GitHub - ai-hpc/ai-hardware-engineer-roadmap: Design a custom AI inference chip. That is the goal.

What is this?

This repository is a hardware-first roadmap for people who want to become AI hardware engineers.

It sits in the gap between "I can use AI frameworks" and "I can explain how models map onto compilers, runtimes, boards, and chips." The repository connects the layers that are usually learned separately: digital design, computer architecture, operating systems, parallel programming, embedded systems, AI workloads, deployment, ML compilers, and accelerator design.

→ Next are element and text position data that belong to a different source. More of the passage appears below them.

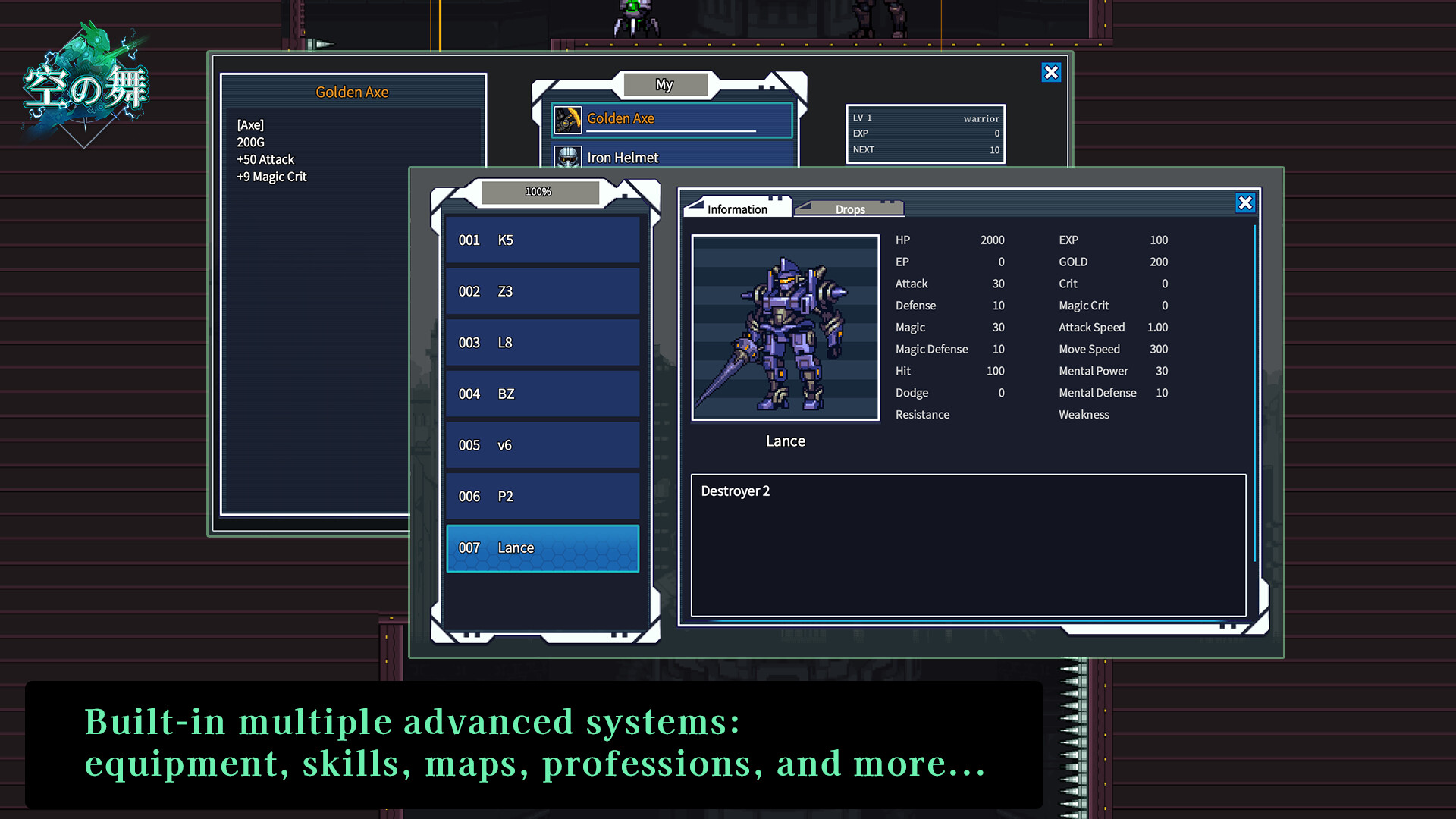Viewport: 1456px width, 819px height.
Task: Click the Destroyer 2 description box
Action: point(968,542)
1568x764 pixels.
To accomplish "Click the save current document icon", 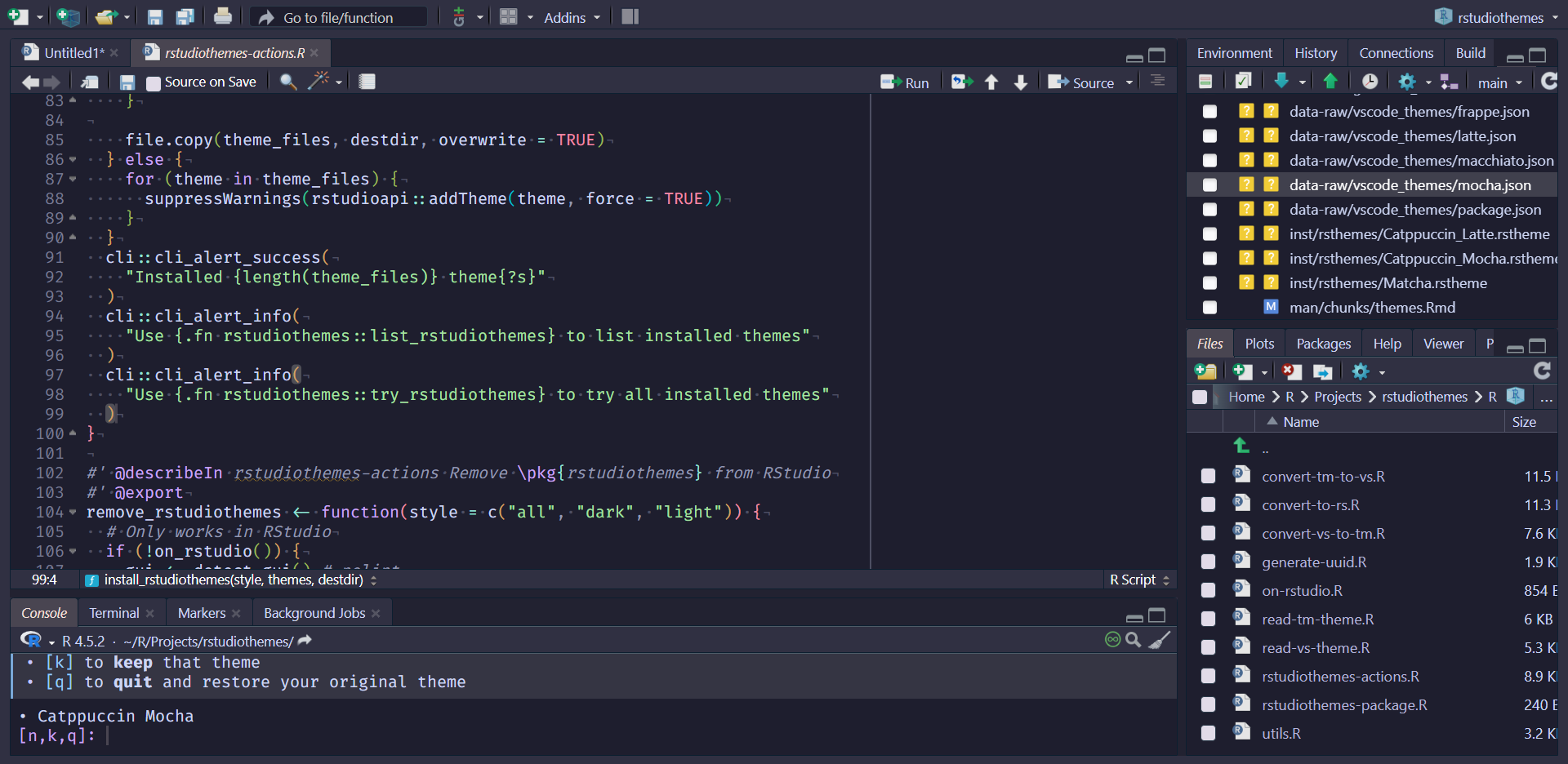I will pyautogui.click(x=127, y=82).
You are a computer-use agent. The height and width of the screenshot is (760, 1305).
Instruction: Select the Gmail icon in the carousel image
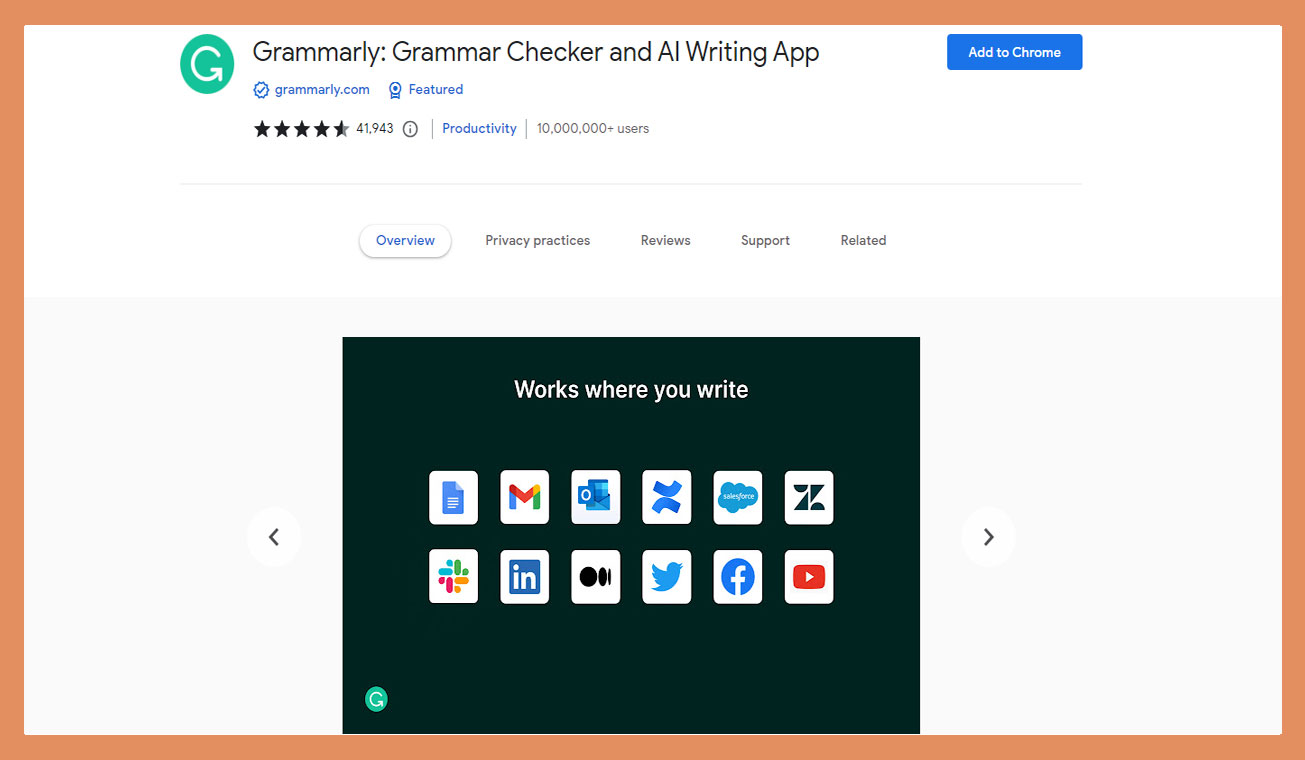[x=524, y=497]
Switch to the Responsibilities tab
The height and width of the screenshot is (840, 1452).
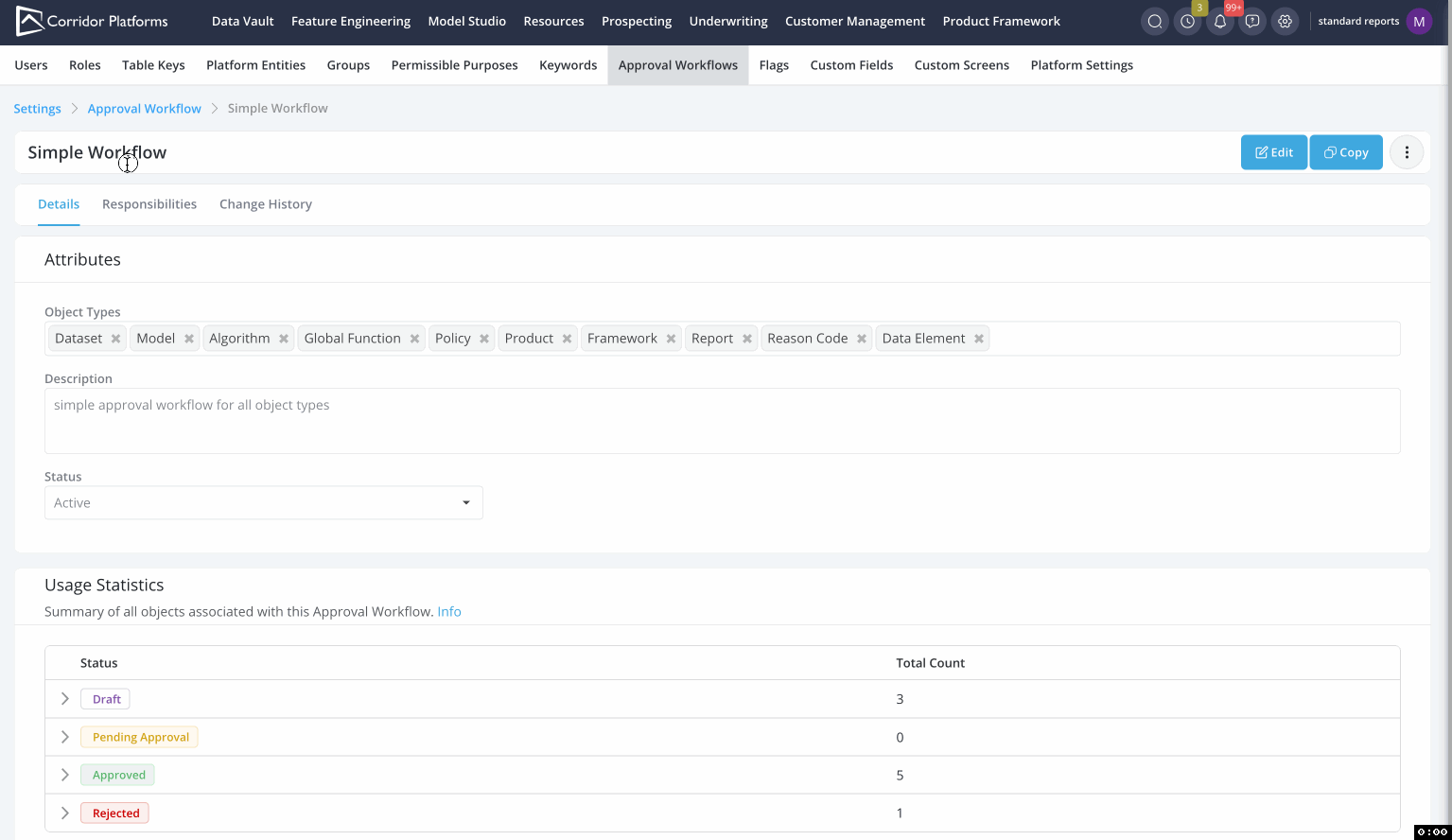tap(149, 204)
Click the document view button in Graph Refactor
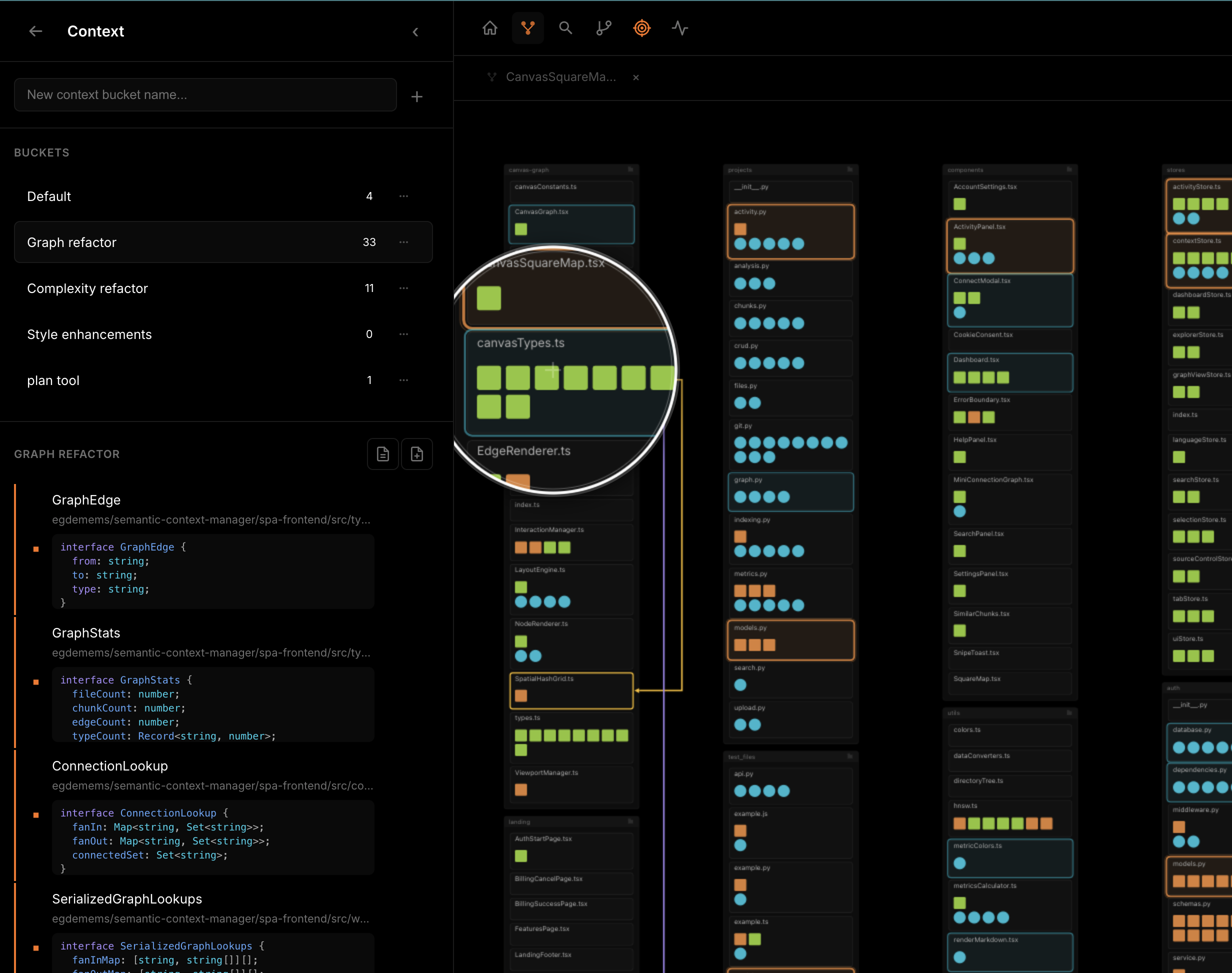The width and height of the screenshot is (1232, 973). click(383, 454)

The goal is not to collect random resources or to teach generic AI in isolation. The goal is to build cross-stack engineering judgment: how workloads create bottlenecks, how software reaches hardware, and how to design, optimize, deploy, or debug AI systems close to the silicon.

AI content in this repository exists to teach the workloads that hardware must serve. The center of gravity is still hardware, systems, deployment, and performance.

By the end, you should be able to:

trace an AI workload from model code to compiler, runtime, and hardware behavior
write and profile performance-critical code, including GPU and parallel workloads
deploy AI on real embedded or programmable hardware such as Jetson and FPGA platforms
reason about memory, latency, throughput, precision, and architecture tradeoffs

Who is this for?

This repository is for engineers who want to move into AI hardware work, not just use AI tools at a high level.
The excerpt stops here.